The committee had made several recommendations:
1. Removal of tax benefits to NRIs.
2. Greater autonomy to RBI.
3. Complete check on fiscal deficit, gross fiscal deficit must be contained at
3.5% of gross domestic product (GDP) before going fully convertible.
4. Disallowing investment channel led through a particular country (like
Mauritius).
5. Reduction of government stake in banks from 51 per cent to 33 per cent.
6. Allowing industrial houses, a stake in existing banks or allowing them to open
new banks.
7. Allowing enhanced presence of foreign banks.

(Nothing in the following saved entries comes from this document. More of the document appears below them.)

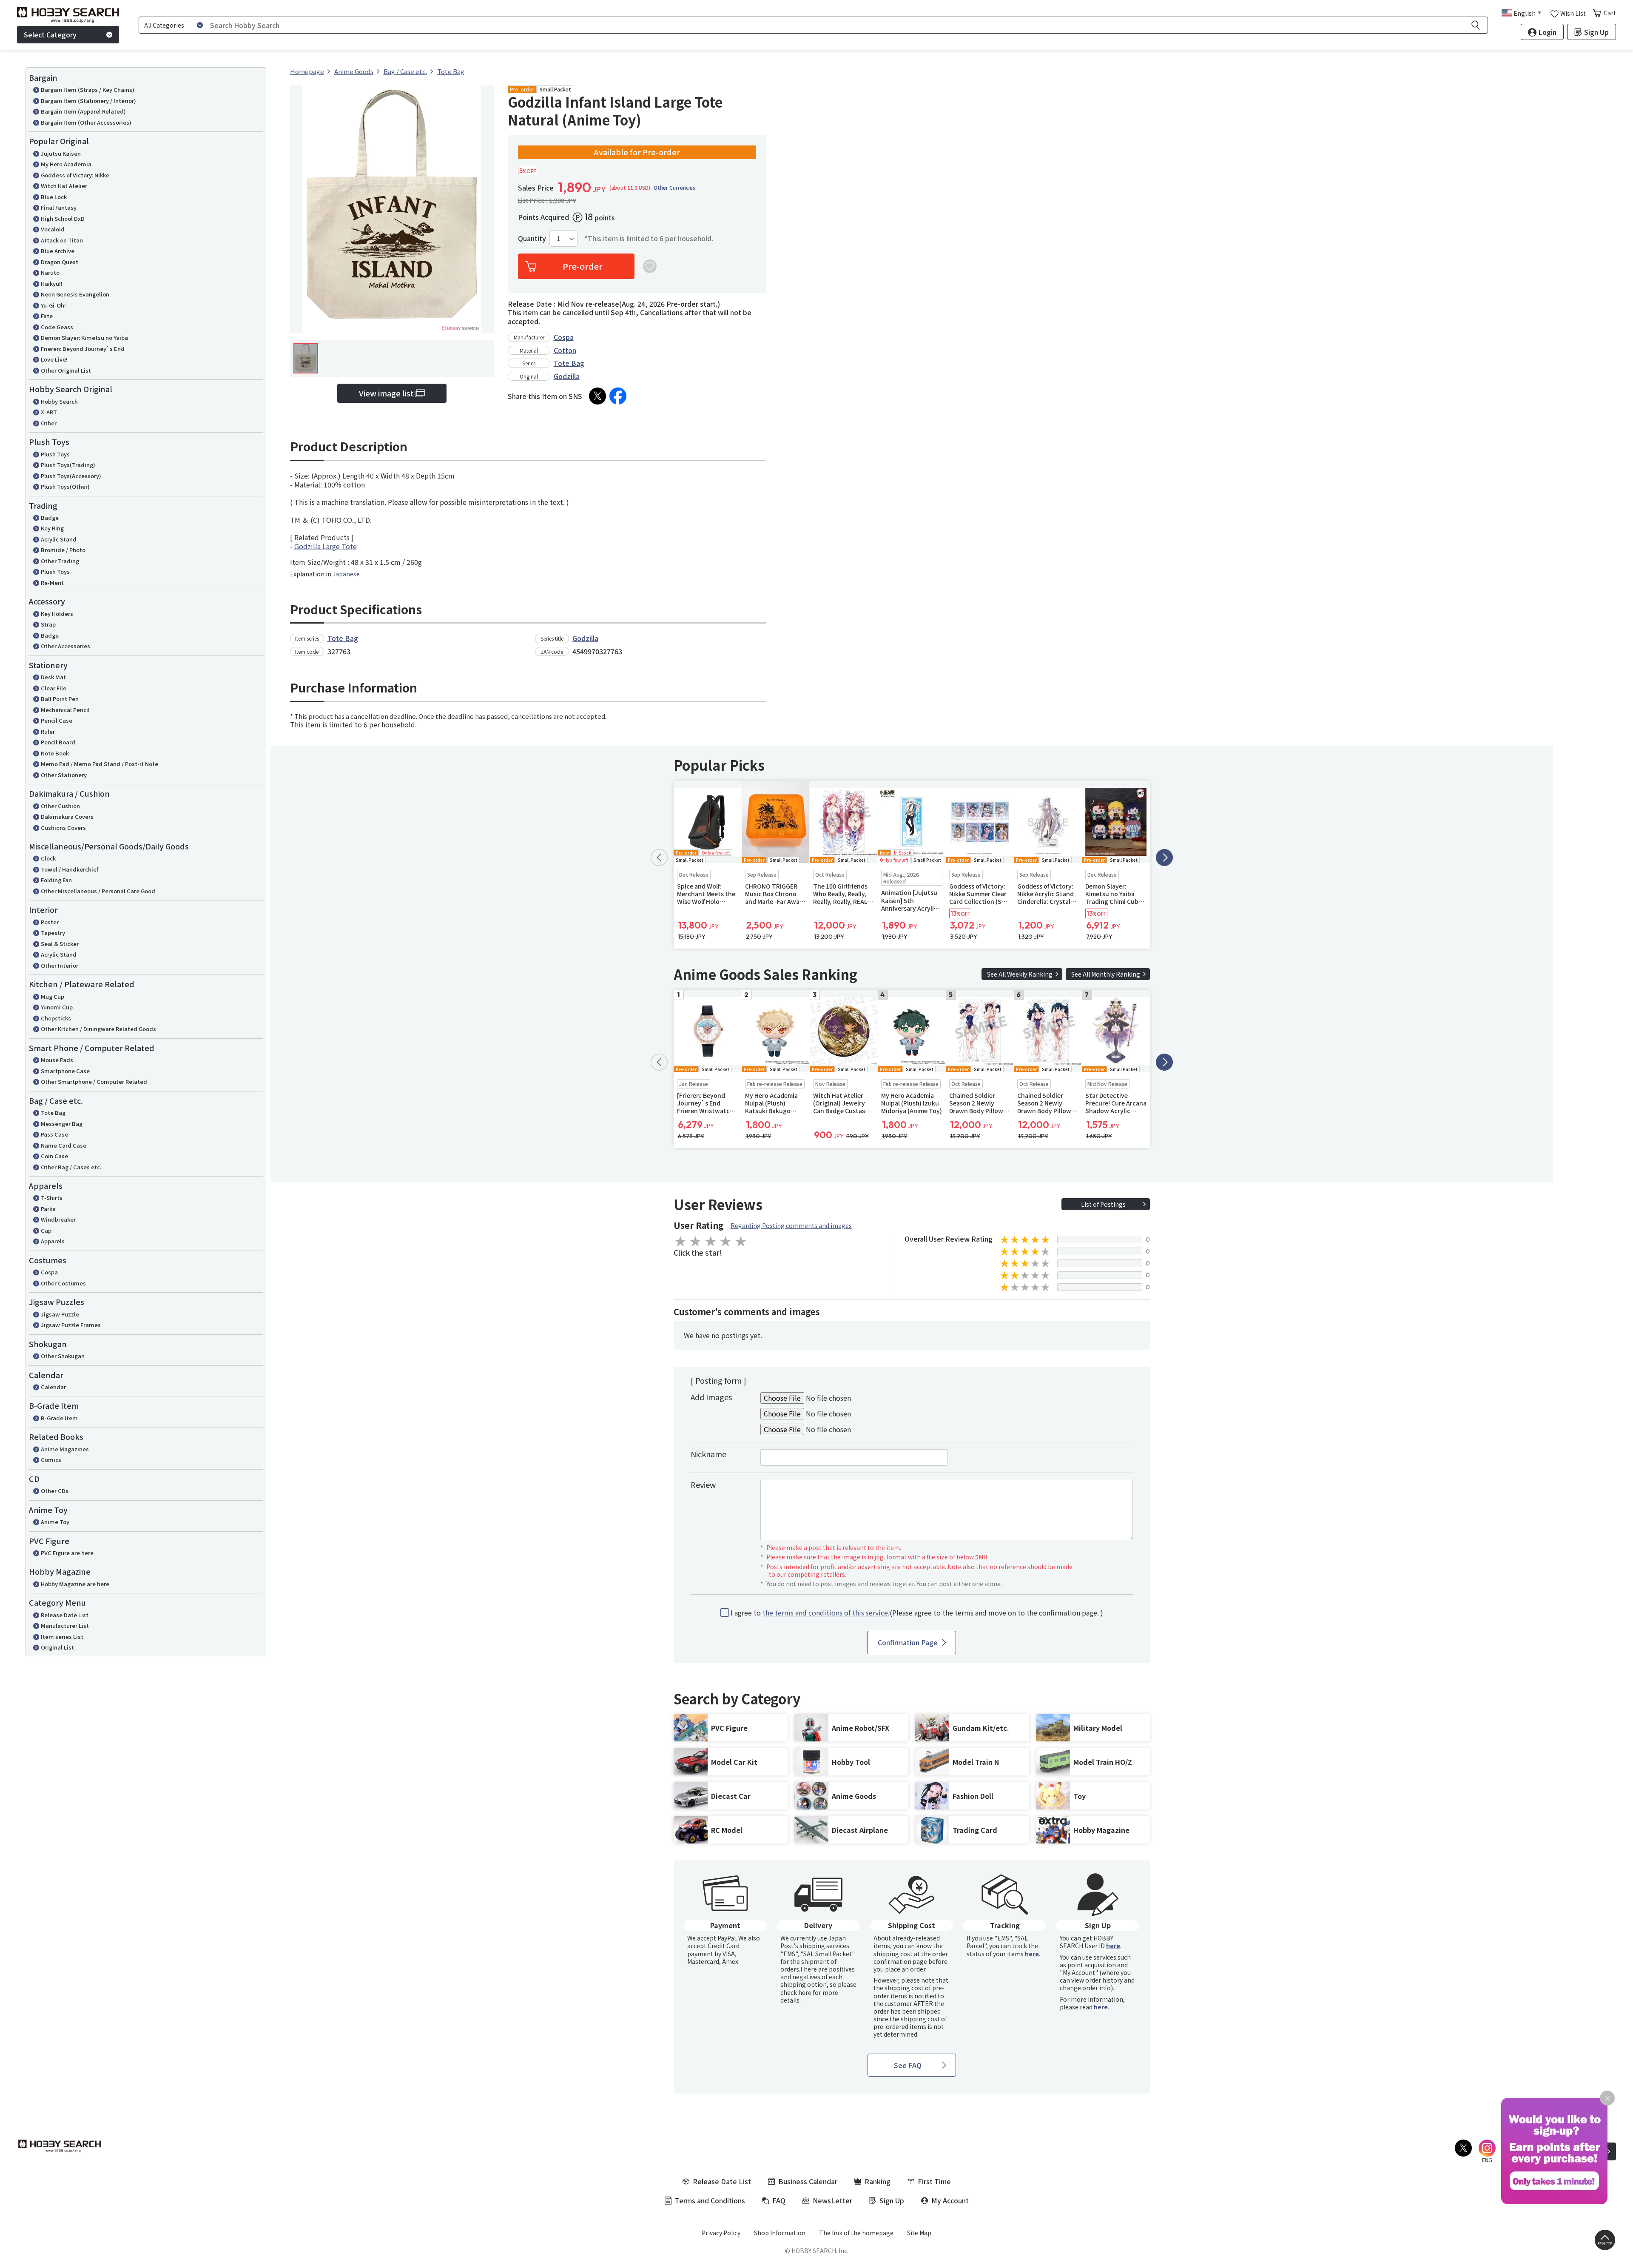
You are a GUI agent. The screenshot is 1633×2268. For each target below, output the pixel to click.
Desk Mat (53, 677)
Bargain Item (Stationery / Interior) (88, 101)
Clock (48, 858)
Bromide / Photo (63, 550)
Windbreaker (58, 1219)
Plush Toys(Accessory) (71, 476)
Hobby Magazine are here (75, 1584)
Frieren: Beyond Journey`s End (83, 349)
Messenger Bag (62, 1124)
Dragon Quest (59, 262)
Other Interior (59, 965)
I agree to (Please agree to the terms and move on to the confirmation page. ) (917, 1612)
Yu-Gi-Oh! (53, 305)
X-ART (49, 412)
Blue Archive (57, 251)
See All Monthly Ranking (1105, 974)
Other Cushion (60, 806)
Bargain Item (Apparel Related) (83, 111)
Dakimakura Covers (67, 816)
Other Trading (60, 561)
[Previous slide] (659, 857)
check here (795, 1992)
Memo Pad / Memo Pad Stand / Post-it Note (99, 764)
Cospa (49, 1272)
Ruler (48, 731)
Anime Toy (55, 1522)
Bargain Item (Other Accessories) (86, 122)
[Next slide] (1164, 857)
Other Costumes (63, 1283)
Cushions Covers (63, 827)
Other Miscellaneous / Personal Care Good (98, 891)
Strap (48, 624)
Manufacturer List (65, 1625)
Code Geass (57, 327)
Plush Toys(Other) (65, 486)
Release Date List (64, 1615)
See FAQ (908, 2065)
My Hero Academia (66, 164)
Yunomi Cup (57, 1007)
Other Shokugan (63, 1356)
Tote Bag (53, 1112)
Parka (48, 1209)
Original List (57, 1647)
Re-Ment (52, 582)
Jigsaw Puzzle (60, 1314)
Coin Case (54, 1156)
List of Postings (1103, 1204)
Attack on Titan (62, 240)
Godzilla (567, 376)
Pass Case (54, 1134)
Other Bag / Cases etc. (71, 1167)
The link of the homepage (856, 2233)
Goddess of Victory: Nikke (75, 175)
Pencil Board (58, 742)
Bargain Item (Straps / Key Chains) (87, 89)
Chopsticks (56, 1018)
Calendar (53, 1387)
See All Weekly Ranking (1020, 974)
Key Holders (57, 614)
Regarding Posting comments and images (791, 1225)
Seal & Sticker (60, 944)
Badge (50, 517)
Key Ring (52, 528)
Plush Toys (55, 454)
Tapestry (53, 933)
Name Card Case (63, 1145)
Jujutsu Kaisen (61, 153)
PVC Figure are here (67, 1553)
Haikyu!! (52, 283)
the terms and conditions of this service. (826, 1612)
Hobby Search (59, 401)
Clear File (53, 688)
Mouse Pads (57, 1060)
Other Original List (66, 370)
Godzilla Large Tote (325, 546)
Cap (46, 1230)
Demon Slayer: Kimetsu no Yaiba (84, 337)
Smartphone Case (65, 1071)
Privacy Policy (721, 2233)
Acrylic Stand (59, 539)
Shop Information (779, 2233)
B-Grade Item (59, 1418)
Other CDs (54, 1491)
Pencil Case (56, 720)
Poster (50, 922)
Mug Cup (52, 996)
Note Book (55, 753)
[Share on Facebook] (617, 396)
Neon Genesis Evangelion (75, 294)
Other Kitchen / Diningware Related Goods (98, 1029)
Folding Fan (56, 880)
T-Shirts (52, 1198)
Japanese (346, 574)
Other (49, 423)
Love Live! (54, 359)
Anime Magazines (65, 1449)
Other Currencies (674, 187)
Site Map (919, 2233)
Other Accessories (65, 646)
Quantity (532, 238)
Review (703, 1484)
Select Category (50, 34)
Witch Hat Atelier (64, 186)
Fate (47, 316)
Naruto (50, 272)
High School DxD (63, 218)
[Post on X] (597, 396)
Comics (51, 1460)
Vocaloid (53, 229)
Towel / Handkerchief (69, 869)
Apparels (53, 1241)
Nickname (708, 1453)
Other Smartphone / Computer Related (94, 1081)
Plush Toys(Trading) (68, 465)
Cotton (565, 350)
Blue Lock (54, 197)
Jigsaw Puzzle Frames (71, 1325)
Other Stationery (64, 775)
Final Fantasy (59, 207)
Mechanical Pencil (65, 710)
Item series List (62, 1637)
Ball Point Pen (60, 699)
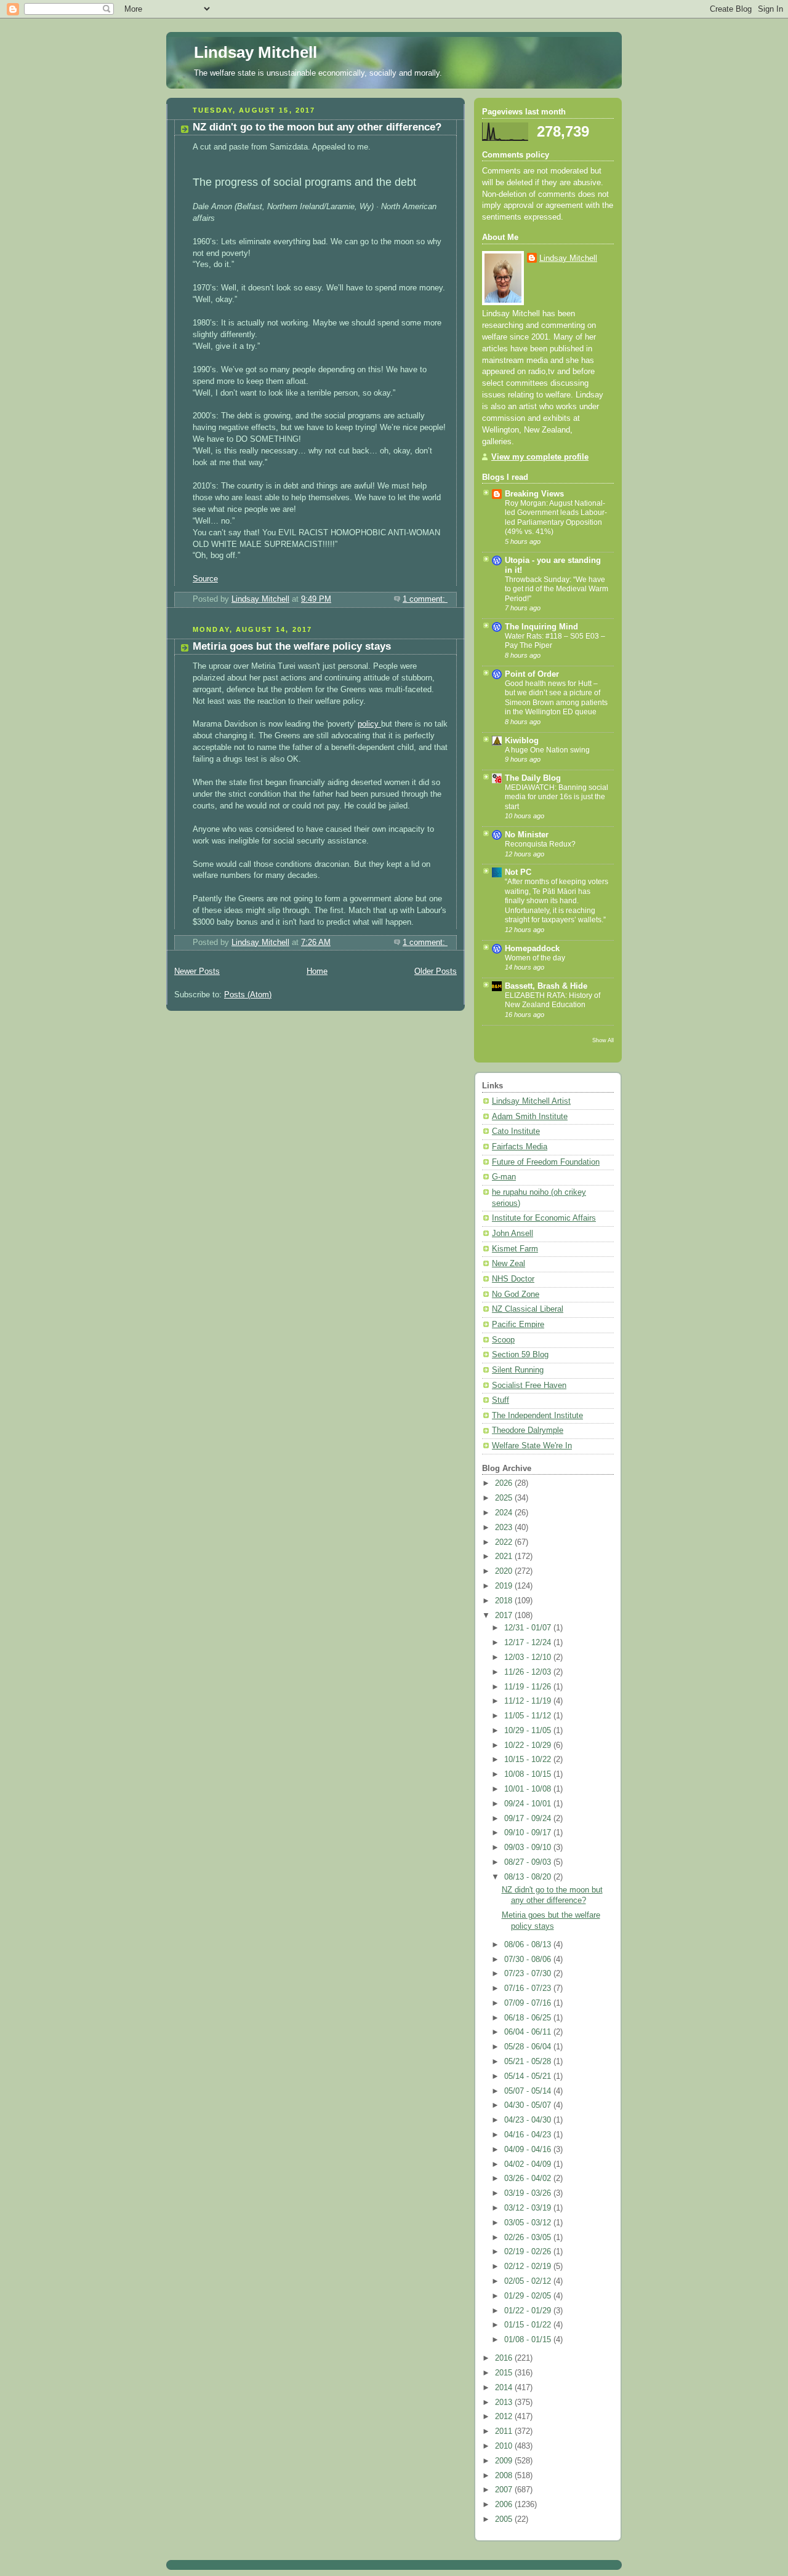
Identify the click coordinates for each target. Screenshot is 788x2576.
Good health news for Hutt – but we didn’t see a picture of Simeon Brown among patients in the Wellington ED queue (556, 698)
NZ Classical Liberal (527, 1309)
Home (317, 971)
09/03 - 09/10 (528, 1847)
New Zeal (508, 1263)
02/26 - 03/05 (528, 2237)
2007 (505, 2490)
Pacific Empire (518, 1324)
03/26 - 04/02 (528, 2178)
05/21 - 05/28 (528, 2061)
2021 (505, 1556)
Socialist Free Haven (529, 1385)
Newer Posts (197, 971)
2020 (505, 1571)
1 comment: (425, 599)
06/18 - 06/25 (528, 2018)
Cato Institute (516, 1131)
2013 (505, 2402)
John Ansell (512, 1233)
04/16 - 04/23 (528, 2135)
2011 (505, 2431)
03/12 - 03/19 (528, 2208)
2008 (505, 2475)
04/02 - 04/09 (528, 2164)
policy (369, 724)
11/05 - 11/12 (528, 1716)
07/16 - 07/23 (528, 1988)
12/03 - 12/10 (528, 1657)
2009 (505, 2461)
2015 (505, 2373)
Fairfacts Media (519, 1146)
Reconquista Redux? (540, 844)
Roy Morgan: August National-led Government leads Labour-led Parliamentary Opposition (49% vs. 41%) (556, 517)
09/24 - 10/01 (528, 1804)
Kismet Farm (515, 1249)
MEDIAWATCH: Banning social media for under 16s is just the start (556, 797)
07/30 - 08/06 (528, 1959)
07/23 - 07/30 (528, 1973)
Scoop (503, 1340)
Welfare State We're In (532, 1446)
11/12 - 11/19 (528, 1701)
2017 (505, 1615)
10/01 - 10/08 (528, 1789)
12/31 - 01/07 (528, 1628)
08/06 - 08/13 (528, 1944)
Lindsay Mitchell (255, 52)
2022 (505, 1542)
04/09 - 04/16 (528, 2149)
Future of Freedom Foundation (546, 1162)
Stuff (500, 1400)
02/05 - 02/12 (528, 2281)
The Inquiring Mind (541, 627)
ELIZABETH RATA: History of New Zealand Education (552, 1000)
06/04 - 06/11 (528, 2032)
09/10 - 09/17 (528, 1832)
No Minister (527, 835)
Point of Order (532, 674)
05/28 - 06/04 (528, 2047)
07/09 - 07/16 (528, 2003)
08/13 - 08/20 (528, 1877)
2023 (505, 1527)
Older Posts (435, 971)
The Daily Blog (533, 778)
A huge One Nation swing (547, 750)
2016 (505, 2358)
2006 (505, 2504)
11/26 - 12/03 (528, 1672)
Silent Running (518, 1370)
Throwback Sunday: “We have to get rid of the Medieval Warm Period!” (556, 589)
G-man (504, 1177)
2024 (505, 1513)
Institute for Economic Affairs (544, 1218)
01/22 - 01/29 (528, 2311)
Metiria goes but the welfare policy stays (292, 646)
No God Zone (515, 1294)
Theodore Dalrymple (527, 1430)
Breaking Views (534, 494)
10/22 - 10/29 (528, 1745)
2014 (505, 2387)
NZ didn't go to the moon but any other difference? (317, 127)
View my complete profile (540, 457)
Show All (603, 1040)
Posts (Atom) (247, 995)
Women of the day (535, 958)
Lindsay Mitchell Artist (531, 1101)
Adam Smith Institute (530, 1116)
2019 (505, 1586)
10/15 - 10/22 (528, 1759)
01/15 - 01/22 (528, 2325)
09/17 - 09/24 (528, 1818)
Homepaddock (532, 948)
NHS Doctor (513, 1279)
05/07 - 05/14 (528, 2091)
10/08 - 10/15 (528, 1774)
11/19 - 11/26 (528, 1687)
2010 (505, 2446)
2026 (505, 1483)
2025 (505, 1498)
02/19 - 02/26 (528, 2251)
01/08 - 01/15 (528, 2339)
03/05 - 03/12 (528, 2223)
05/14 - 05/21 (528, 2076)
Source (205, 579)
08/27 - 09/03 (528, 1862)
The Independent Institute (537, 1415)
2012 (505, 2416)
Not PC (518, 872)
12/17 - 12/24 (528, 1642)
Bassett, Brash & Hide (546, 986)
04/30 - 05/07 (528, 2105)
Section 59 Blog (520, 1354)
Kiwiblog (522, 740)
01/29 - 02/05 (528, 2296)
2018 (505, 1601)
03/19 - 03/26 (528, 2193)
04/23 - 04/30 (528, 2120)
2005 (505, 2519)
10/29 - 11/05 (528, 1730)
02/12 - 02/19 (528, 2266)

8. 10 per cent voting limit for investment in banks should be scrapped.
9. Non-resident corporate should be allowed to invest in Indian markets.
10. All individual NRIs should also be allowed to invest in Indian Market.
11. Revenue deficit of both central and states should be eliminated by 2008-09
and building a revenue surplus of 1 per cent by Financial Year 2011.
12. Raising the ceiling on External Commercial Borrowing (ECB).
13. Banning Participatory Notes (PNs) and phasing out the existing PNs within
one year.
14. Enhancing the ceiling on government debt from $2 billion to 10 per cent of
issuance and $1- 5 billion to 25 per cent of new issuances in a year of
corporate debt.
15. Building adequate reserve and limiting the current account deficit to under
3% of GDP.
16. All banks should be brought under Companies Act.
However, government has not implemented the full report of the committee but
various recommendations like raising the ceiling on External Commercial Borrowing
(ECB) etc has been implemented gradually in last five years.